As usual, my mum hit the nail on the head. If you’ve got emotional security – the knowledge that your parents love, appreciate and have all the time in the world for you – then it’s impossible to go far wrong. I was one of the lucky ones. I always knew beyond any shadow of a doubt that my mother would go anywhere and do anything for me. She used to say “ring me at two in the morning if you need me,” and really meant it. She knew immediately if something was wrong and more often than not had the answer to help.

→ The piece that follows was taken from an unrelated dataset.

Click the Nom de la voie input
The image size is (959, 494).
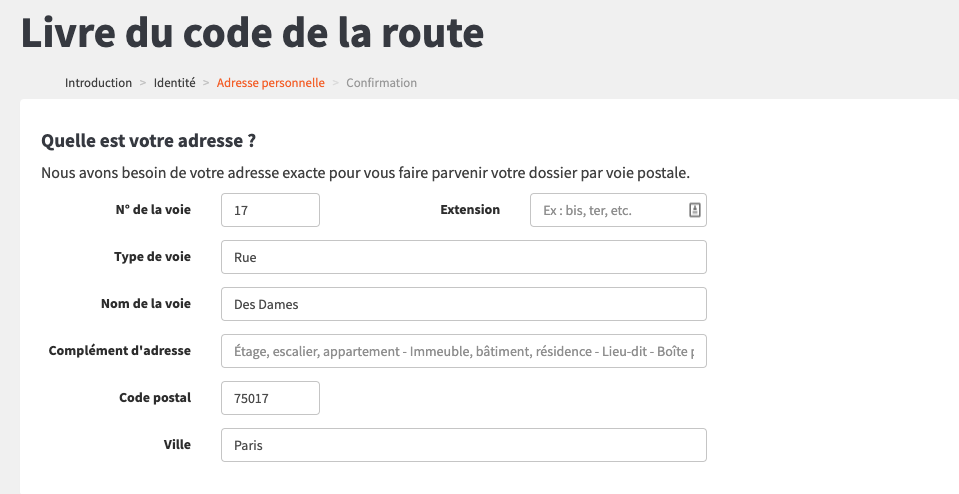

When a close friend’s seven-year-old daughter died suddenly of an asthma attack I was panic-stricken. My mum was unequivocal. “Get round there now,” she ordered me. “I can’t,” I said. “They won’t want me there.” “Just go,” said my mum. I followed her advice and as always her instincts were exactly right. At a time when lots of friends stayed away, fearful of doing or saying the wrong thing, I simply wrapped my arms round my friend and wept with her.

My mum helped me in countless ways but perhaps the most important thing she gave me was the inner strength to cope with most things – just as she had.

And even now she still gives me emotional security. Wherever I look in the house, there’s something that reminds me of her. The gorgeous yellow pashmina she wore to a Daily Mail literary lunch, a cream jug that she kept by her bedside and the hundreds of cards she sent over the years. ‘You are a superstar and a wonderful daughter – I’m so proud of you. Loads of love Mummy x,” says a battered-looking one propped up on the mantelpiece of my study. It’s one of my most treasured possessions.


6 comments so far

  • Emma,
    I went to the same school as your mother-Leigh Girls’Grammar School.
    She was about five years older than me and lived in one of the “white houses” near to where I lived in Culcheth.
    We travelled to Leigh on the same bus.
    I wrote a longer email and then deleted it as I do not feel anyone else would be interested in what I had to say but I would be happy to email you privately.

  • Thank you very much for commenting, Janet. It’s lovely to think of my mum and you sitting on the school bus from Culcheth to Leigh. I remember my grandparents’ house in Culcheth so well!